• [WRITTEN EXERCISE] Rewrite the rows below, putting "Display size" in place of every "Screen dimensions" and leaving everything else as it is.

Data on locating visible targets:
• • • • •

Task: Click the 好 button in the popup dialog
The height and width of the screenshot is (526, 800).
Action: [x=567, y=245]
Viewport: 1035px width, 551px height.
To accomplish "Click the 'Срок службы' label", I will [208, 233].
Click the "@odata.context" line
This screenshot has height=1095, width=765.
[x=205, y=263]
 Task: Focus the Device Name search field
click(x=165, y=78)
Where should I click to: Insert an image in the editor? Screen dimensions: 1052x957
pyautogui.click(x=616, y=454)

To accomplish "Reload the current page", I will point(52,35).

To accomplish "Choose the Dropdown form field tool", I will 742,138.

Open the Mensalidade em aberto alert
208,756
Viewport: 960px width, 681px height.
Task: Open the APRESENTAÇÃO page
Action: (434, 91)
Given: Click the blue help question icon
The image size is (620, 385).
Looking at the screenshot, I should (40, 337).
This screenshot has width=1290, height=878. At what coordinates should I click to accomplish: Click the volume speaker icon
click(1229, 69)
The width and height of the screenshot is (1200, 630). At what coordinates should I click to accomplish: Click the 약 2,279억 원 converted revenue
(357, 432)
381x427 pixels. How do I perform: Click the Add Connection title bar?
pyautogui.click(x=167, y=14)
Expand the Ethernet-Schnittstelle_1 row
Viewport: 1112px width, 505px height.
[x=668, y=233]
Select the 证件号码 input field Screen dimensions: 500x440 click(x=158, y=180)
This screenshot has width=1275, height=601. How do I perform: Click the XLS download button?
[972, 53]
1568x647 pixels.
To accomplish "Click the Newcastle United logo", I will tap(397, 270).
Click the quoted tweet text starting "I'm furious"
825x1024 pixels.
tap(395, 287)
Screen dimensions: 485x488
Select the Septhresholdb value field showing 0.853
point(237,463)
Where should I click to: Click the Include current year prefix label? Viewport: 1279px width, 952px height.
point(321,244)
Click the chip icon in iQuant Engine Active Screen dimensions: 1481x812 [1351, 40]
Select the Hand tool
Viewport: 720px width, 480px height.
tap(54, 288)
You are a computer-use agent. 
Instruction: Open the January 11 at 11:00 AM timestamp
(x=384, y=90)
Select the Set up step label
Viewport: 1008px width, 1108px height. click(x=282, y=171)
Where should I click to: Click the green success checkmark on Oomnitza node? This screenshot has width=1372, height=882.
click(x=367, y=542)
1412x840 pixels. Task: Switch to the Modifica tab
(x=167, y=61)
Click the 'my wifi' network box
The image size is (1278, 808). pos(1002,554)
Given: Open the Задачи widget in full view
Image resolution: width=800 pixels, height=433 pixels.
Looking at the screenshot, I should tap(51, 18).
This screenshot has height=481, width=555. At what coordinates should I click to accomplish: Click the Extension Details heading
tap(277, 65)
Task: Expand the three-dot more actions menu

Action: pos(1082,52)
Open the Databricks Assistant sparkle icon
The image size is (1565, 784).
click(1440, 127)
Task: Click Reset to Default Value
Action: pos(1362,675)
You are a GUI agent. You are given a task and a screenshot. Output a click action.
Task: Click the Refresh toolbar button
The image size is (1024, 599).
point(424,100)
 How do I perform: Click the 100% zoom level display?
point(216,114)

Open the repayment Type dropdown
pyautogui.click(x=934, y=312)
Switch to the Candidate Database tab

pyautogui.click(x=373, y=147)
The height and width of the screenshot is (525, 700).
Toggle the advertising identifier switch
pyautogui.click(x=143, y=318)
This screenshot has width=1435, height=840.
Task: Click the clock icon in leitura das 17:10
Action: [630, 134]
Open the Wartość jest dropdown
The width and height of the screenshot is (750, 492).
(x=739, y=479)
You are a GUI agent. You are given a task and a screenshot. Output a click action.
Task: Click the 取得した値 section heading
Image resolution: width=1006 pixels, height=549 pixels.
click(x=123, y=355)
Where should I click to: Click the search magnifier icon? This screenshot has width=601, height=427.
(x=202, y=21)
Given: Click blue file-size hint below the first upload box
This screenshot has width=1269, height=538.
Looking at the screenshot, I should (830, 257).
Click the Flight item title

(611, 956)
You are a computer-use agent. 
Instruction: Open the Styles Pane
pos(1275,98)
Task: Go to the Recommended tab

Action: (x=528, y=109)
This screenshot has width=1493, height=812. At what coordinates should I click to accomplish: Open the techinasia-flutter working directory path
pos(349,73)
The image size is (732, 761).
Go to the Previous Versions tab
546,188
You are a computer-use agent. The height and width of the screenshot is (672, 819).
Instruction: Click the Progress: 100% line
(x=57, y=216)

• • • • •

• [COMPLETED EXERCISE]
Task: Click the 好 button in the popup dialog
The height and width of the screenshot is (526, 800).
Action: [x=567, y=245]
Viewport: 1035px width, 551px height.
To accomplish "Click the 'Срок службы' label", I will [208, 233].
Click the "@odata.context" line
This screenshot has height=1095, width=765.
[x=205, y=263]
 Task: Focus the Device Name search field
click(x=165, y=78)
Where should I click to: Insert an image in the editor? Display size: 1052x957
pyautogui.click(x=616, y=454)

To accomplish "Reload the current page", I will point(52,35).

To accomplish "Choose the Dropdown form field tool", I will 742,138.

Open the Mensalidade em aberto alert
208,756
Viewport: 960px width, 681px height.
Task: Open the APRESENTAÇÃO page
Action: (434, 91)
Given: Click the blue help question icon
The image size is (620, 385).
Looking at the screenshot, I should (40, 337).
This screenshot has width=1290, height=878. At what coordinates should I click to accomplish: Click the volume speaker icon
click(1229, 69)
The width and height of the screenshot is (1200, 630). At what coordinates should I click to accomplish: Click the 약 2,279억 원 converted revenue
(357, 432)
381x427 pixels. How do I perform: Click the Add Connection title bar?
pyautogui.click(x=167, y=14)
Expand the Ethernet-Schnittstelle_1 row
Viewport: 1112px width, 505px height.
[x=668, y=233]
Select the 证件号码 input field Display size: 500x440 click(x=158, y=180)
This screenshot has width=1275, height=601. How do I perform: Click the XLS download button?
[972, 53]
1568x647 pixels.
To accomplish "Click the Newcastle United logo", I will tap(397, 270).
Click the quoted tweet text starting "I'm furious"
825x1024 pixels.
tap(395, 287)
Display size: 485x488
Select the Septhresholdb value field showing 0.853
point(237,463)
Where should I click to: Click the Include current year prefix label? Viewport: 1279px width, 952px height.
point(321,244)
Click the chip icon in iQuant Engine Active Display size: 1481x812 [1351, 40]
Select the Hand tool
Viewport: 720px width, 480px height.
tap(54, 288)
You are a computer-use agent. 
Instruction: Open the January 11 at 11:00 AM timestamp
(x=384, y=90)
Select the Set up step label
Viewport: 1008px width, 1108px height. click(x=282, y=171)
Where should I click to: Click the green success checkmark on Oomnitza node? This screenshot has width=1372, height=882.
click(x=367, y=542)
1412x840 pixels. Task: Switch to the Modifica tab
(x=167, y=61)
Click the 'my wifi' network box
The image size is (1278, 808). pos(1002,554)
Given: Open the Задачи widget in full view
Image resolution: width=800 pixels, height=433 pixels.
Looking at the screenshot, I should tap(51, 18).
This screenshot has height=481, width=555. At what coordinates should I click to accomplish: Click the Extension Details heading
tap(277, 65)
Task: Expand the three-dot more actions menu

Action: pos(1082,52)
Open the Databricks Assistant sparkle icon
The image size is (1565, 784).
click(1440, 127)
Task: Click Reset to Default Value
Action: pos(1362,675)
You are a GUI agent. You are given a task and a screenshot. Output a click action.
Task: Click the Refresh toolbar button
The image size is (1024, 599).
point(424,100)
 How do I perform: Click the 100% zoom level display?
point(216,114)

Open the repayment Type dropdown
pyautogui.click(x=934, y=312)
Switch to the Candidate Database tab

pyautogui.click(x=373, y=147)
The height and width of the screenshot is (525, 700).
Toggle the advertising identifier switch
pyautogui.click(x=143, y=318)
This screenshot has width=1435, height=840.
Task: Click the clock icon in leitura das 17:10
Action: [630, 134]
Open the Wartość jest dropdown
The width and height of the screenshot is (750, 492).
(x=739, y=479)
You are a GUI agent. You are given a task and a screenshot. Output a click action.
Task: Click the 取得した値 section heading
Image resolution: width=1006 pixels, height=549 pixels.
click(x=123, y=355)
Where should I click to: Click the search magnifier icon? This screenshot has width=601, height=427.
(x=202, y=21)
Given: Click blue file-size hint below the first upload box
This screenshot has width=1269, height=538.
Looking at the screenshot, I should (830, 257).
Click the Flight item title

(611, 956)
You are a computer-use agent. 
Instruction: Open the Styles Pane
pos(1275,98)
Task: Go to the Recommended tab

Action: (x=528, y=109)
This screenshot has width=1493, height=812. At what coordinates should I click to accomplish: Open the techinasia-flutter working directory path
pos(349,73)
The image size is (732, 761).
Go to the Previous Versions tab
546,188
You are a computer-use agent. The height and width of the screenshot is (672, 819).
Instruction: Click the Progress: 100% line
(x=57, y=216)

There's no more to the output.